Caused mostly by a February recall due to contamination issues, followed by the Abbott Nutrition factory closure in Michigan, the shortage has left Austin shelves barren. However, earlier this week, U.S. officials announced a plan with the facility to restart production.
In the meantime, local parents in crisis have turned toward the Mother’s Milk Bank to keep their babies fed.
HEB on East 7th has been picked clean of formula and is limiting purchases. (Laura Figi/Austonia)
The milk bank—which takes donations from lactating mothers and dispenses milk to babies in the NICU—has been helping feed upwards of 30 families in need as the formula supply tightens.
According to the bank’s executive director Kim Updegrove, Mother’s Milk Bank has seen an uptick in calls from parents with healthy babies in need of help since the shortage began.

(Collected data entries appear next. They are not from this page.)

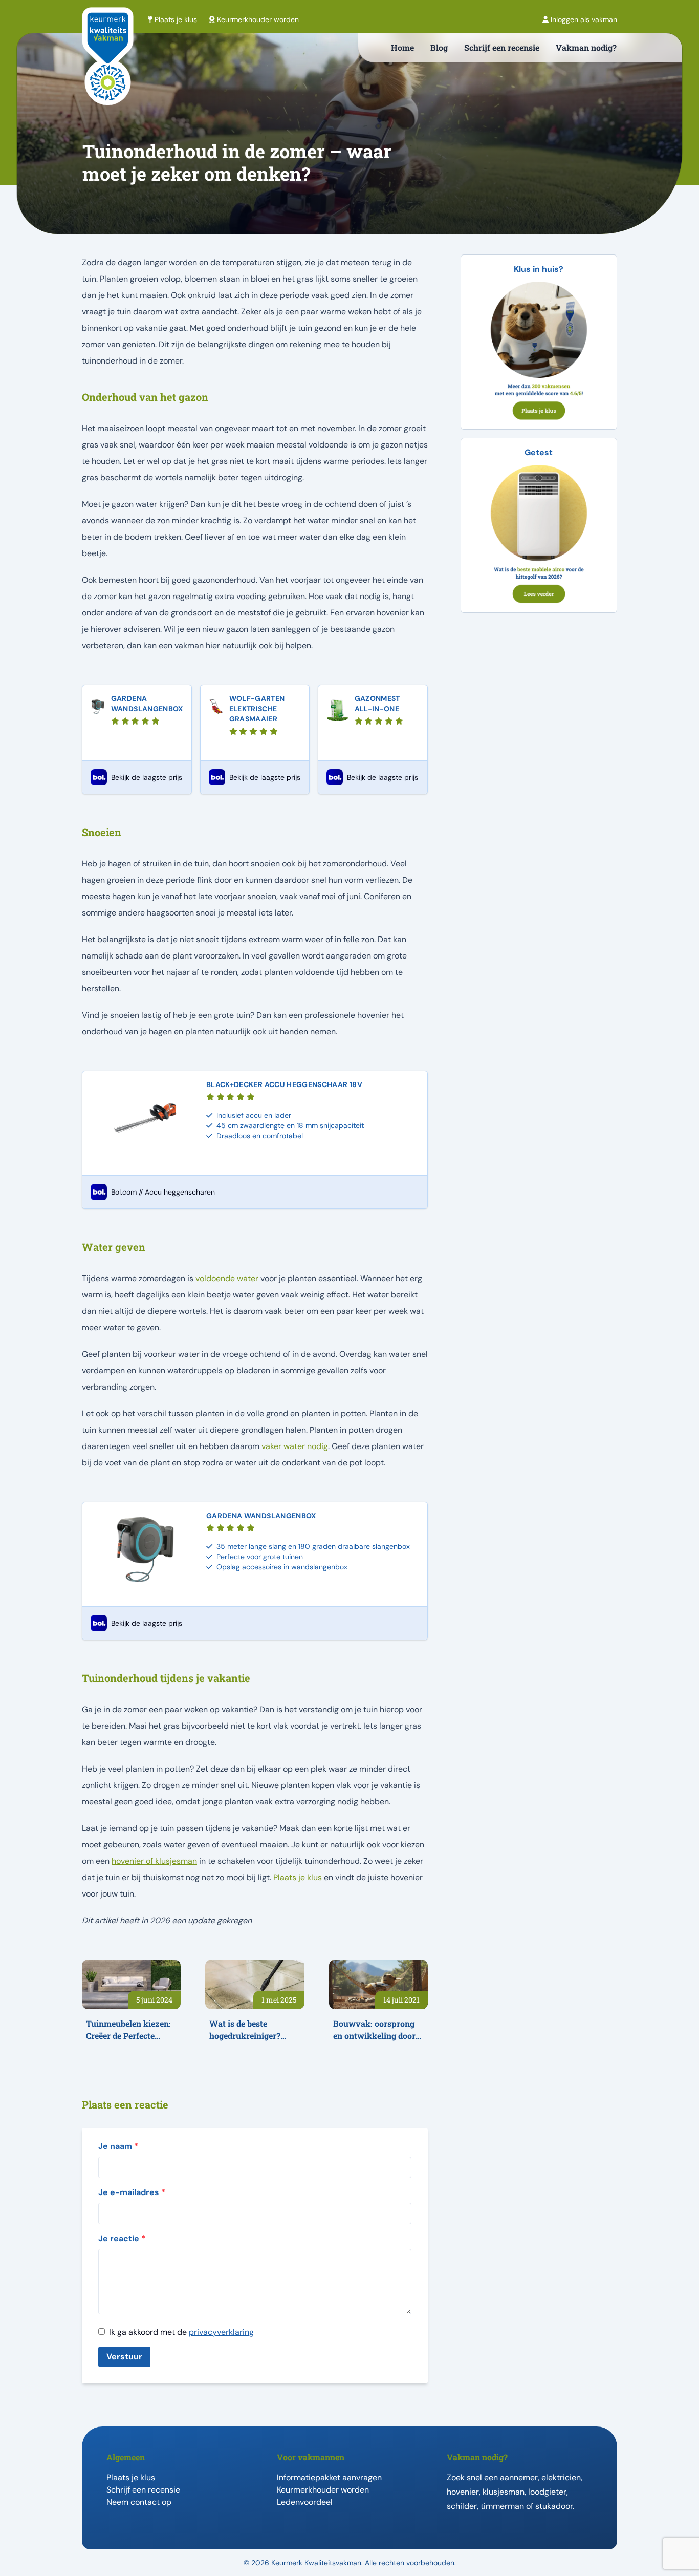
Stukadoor (554, 2506)
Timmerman (502, 2506)
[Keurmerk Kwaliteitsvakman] (108, 73)
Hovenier (463, 2491)
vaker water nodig (294, 1446)
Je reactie (121, 2238)
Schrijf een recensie (501, 47)
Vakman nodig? (586, 47)
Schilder (462, 2506)
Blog (439, 47)
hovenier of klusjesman (154, 1861)
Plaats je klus (297, 1877)
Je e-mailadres (131, 2192)
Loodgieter (547, 2491)
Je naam (118, 2146)
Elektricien (561, 2477)
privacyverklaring (221, 2332)
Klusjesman (504, 2491)
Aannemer (519, 2477)
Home (402, 47)
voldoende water (226, 1278)
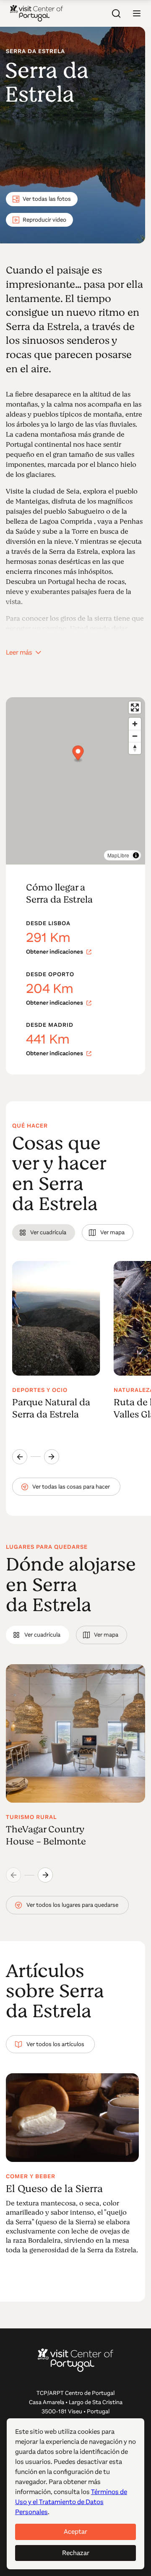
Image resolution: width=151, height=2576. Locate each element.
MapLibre (118, 855)
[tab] (43, 1232)
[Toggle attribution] (136, 855)
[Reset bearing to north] (135, 748)
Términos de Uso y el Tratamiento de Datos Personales (71, 2501)
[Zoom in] (135, 724)
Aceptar (75, 2531)
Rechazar (75, 2552)
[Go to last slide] (19, 1456)
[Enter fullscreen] (135, 707)
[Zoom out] (135, 736)
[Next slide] (51, 1456)
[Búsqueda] (116, 13)
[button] (136, 13)
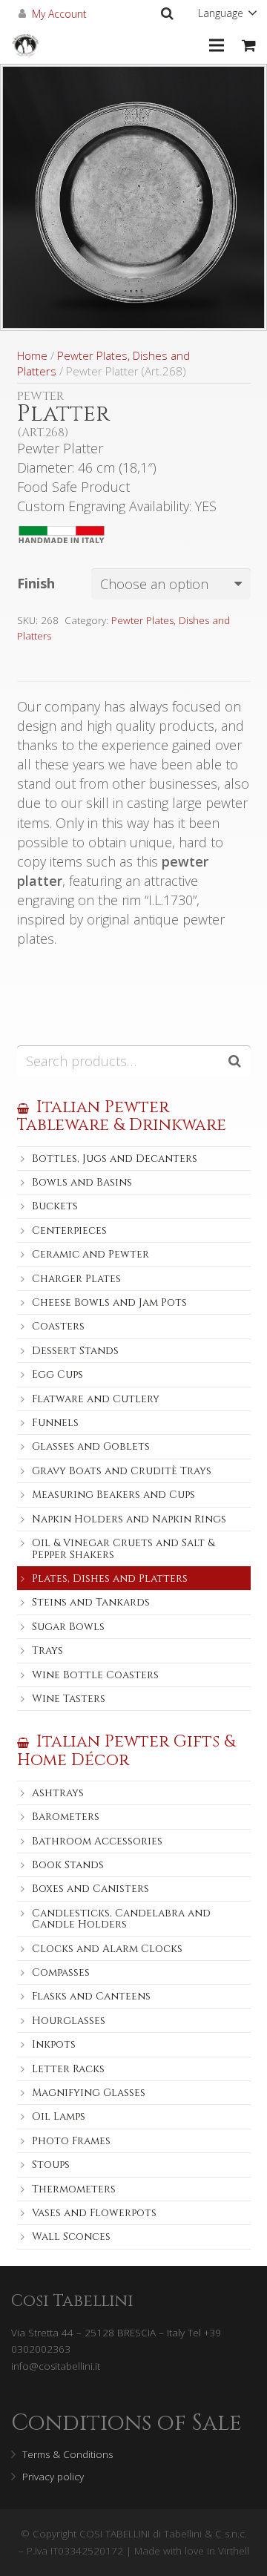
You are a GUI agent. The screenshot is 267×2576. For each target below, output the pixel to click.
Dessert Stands (75, 1351)
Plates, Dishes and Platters (110, 1578)
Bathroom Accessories (97, 1841)
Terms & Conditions (67, 2454)
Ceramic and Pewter (90, 1254)
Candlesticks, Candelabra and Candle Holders (121, 1918)
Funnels (55, 1423)
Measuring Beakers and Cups (113, 1495)
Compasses (61, 1972)
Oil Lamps (58, 2116)
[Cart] (249, 45)
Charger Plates (76, 1279)
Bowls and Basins (82, 1182)
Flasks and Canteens (91, 1996)
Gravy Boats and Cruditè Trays (121, 1471)
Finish (36, 583)
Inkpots (54, 2044)
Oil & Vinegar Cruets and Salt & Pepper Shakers (123, 1548)
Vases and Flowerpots (94, 2213)
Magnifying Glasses (88, 2093)
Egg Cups (57, 1374)
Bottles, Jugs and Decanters (114, 1158)
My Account (59, 14)
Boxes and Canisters (90, 1889)
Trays (47, 1650)
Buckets (55, 1206)
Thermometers (74, 2189)
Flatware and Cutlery (95, 1399)
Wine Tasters (68, 1699)
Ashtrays (58, 1793)
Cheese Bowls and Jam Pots (109, 1302)
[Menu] (216, 45)
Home (32, 355)
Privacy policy (53, 2476)
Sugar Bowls (68, 1627)
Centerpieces (69, 1230)
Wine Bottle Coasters (95, 1675)
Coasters (58, 1326)
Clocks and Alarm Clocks (107, 1949)
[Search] (167, 13)
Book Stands (68, 1865)
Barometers (65, 1817)
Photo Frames (71, 2141)
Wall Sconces (71, 2237)
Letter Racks (68, 2069)
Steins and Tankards (91, 1602)
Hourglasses (68, 2021)
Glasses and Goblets (91, 1446)
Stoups (51, 2165)
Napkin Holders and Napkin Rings (129, 1519)
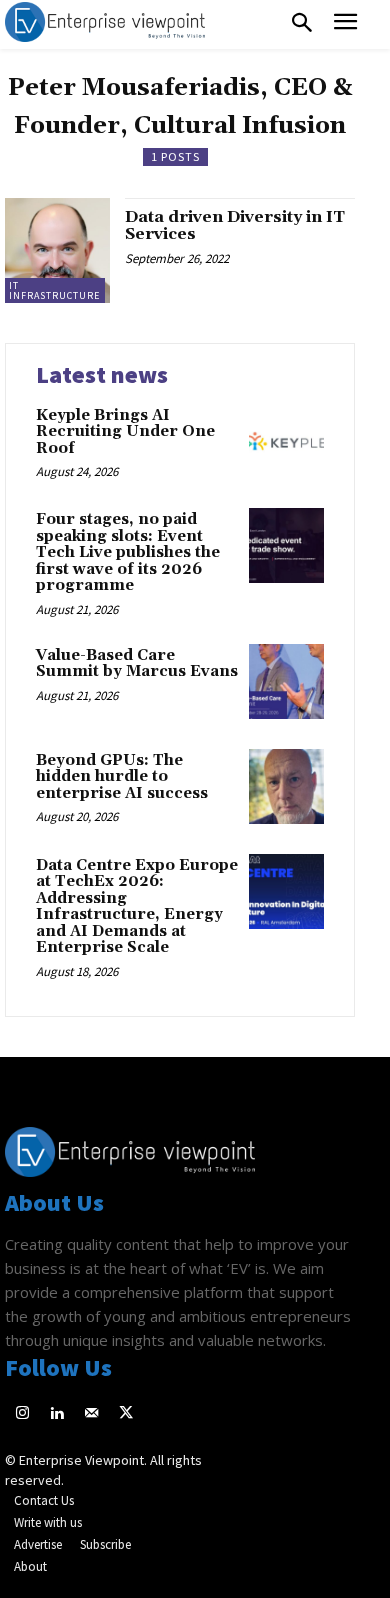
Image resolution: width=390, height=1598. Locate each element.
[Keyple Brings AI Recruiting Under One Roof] (286, 441)
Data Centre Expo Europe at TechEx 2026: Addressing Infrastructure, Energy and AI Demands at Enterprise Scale (137, 907)
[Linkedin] (57, 1414)
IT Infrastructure (54, 290)
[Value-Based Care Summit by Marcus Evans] (286, 681)
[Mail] (91, 1414)
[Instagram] (22, 1414)
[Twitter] (126, 1414)
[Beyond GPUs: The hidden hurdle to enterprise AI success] (286, 786)
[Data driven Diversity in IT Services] (57, 250)
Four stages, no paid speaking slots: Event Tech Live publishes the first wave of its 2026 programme (128, 552)
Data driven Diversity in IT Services (235, 226)
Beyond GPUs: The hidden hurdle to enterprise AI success (122, 777)
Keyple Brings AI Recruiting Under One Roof (125, 432)
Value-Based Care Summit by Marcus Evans (137, 664)
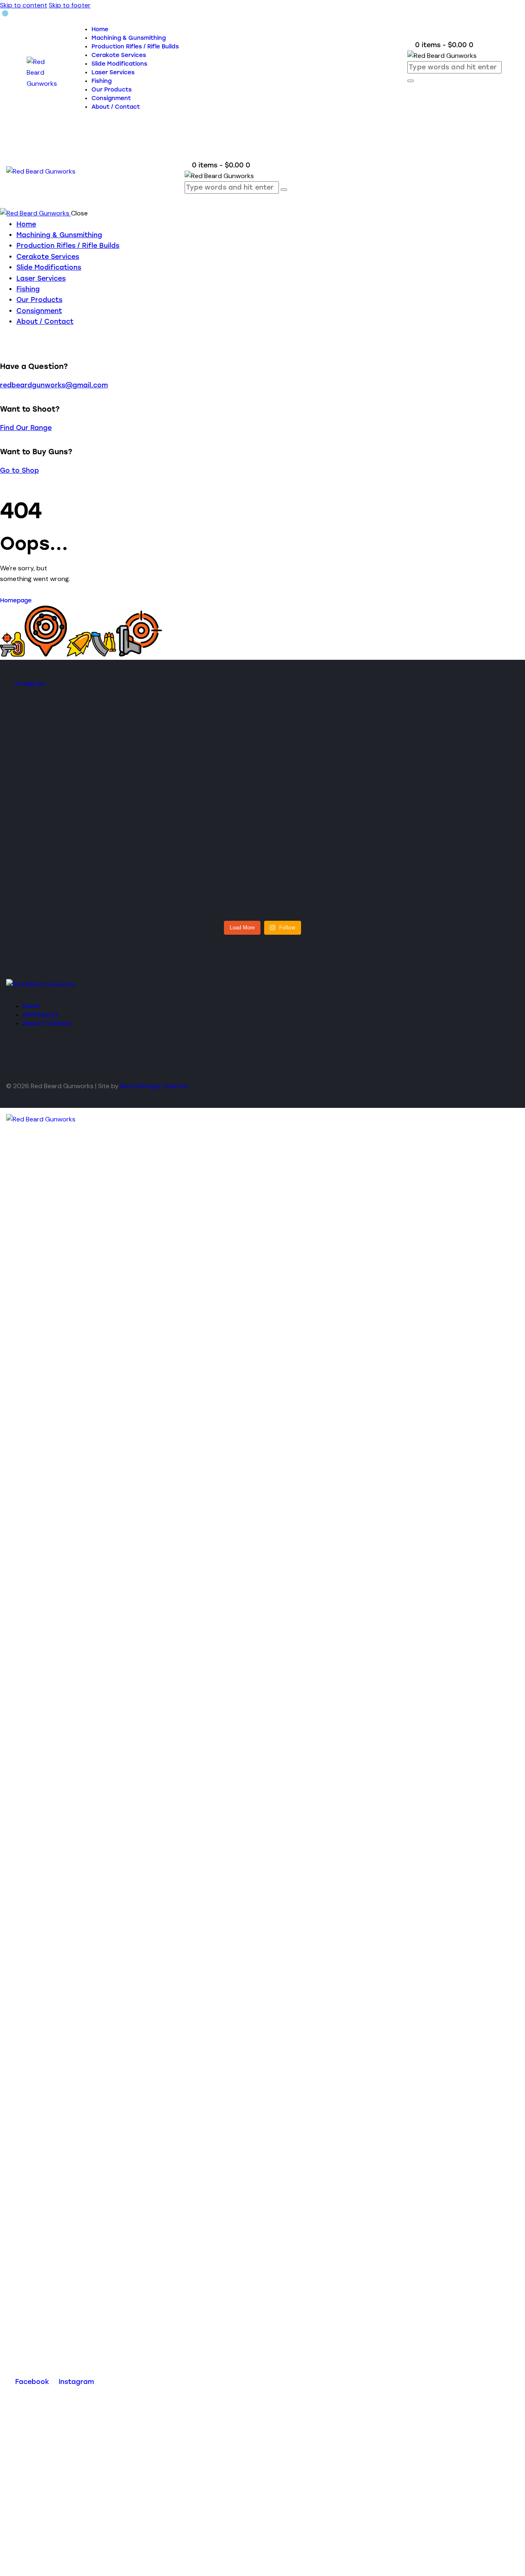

“We aren't used to hearing from families with healthy infants,” Updegrove said. “They're typically very upset, angry, frustrated, sobbing—it's scary to not be able to feed your infants. So in the past few weeks, those calls have been significantly increasing.”
Mothers are only able to donate if they are within a year postpartum, so Updegrove said they are constantly bringing on and retiring donors. While donors had been on a 30% decline leftover from 2021 when the shortage began, Updegrove said the shortage has led to mass community interest and more than 90 prospective donors in just the past few days.
“We and other milk banks are experiencing significant interest from the community—becoming milk donors and helping to turn around this crisis,” Updegrove said. “Every infant needs to be fed, every one of us can relate to that need, and we need to make sure as a community that it happens.”
Whole Foods downtown was also cleaned out of typical formula. (Laura Figi/Austonia)
While you may still be able to find formula at places like Whole Foods—which currently has goat milk, soy and plant-based formula in stock—Updegrove said it might not be what a baby needs.
Updegrove said it is best to buy types that say “infant formula,” as they are FDA approved and will provide the nutrients, vitamins and minerals a baby needs. Plant-based, homemade, non-cow's milk or diluting formula may not provide the same nutritional value.
As the community navigates the shortage, Updegrove said the most important way to help out is to not panic buy or stockpile.
“This is a crisis for families,” Updegrove said. “This is the time for the community to gather together and figure out what everyone can do to help families with young infants.”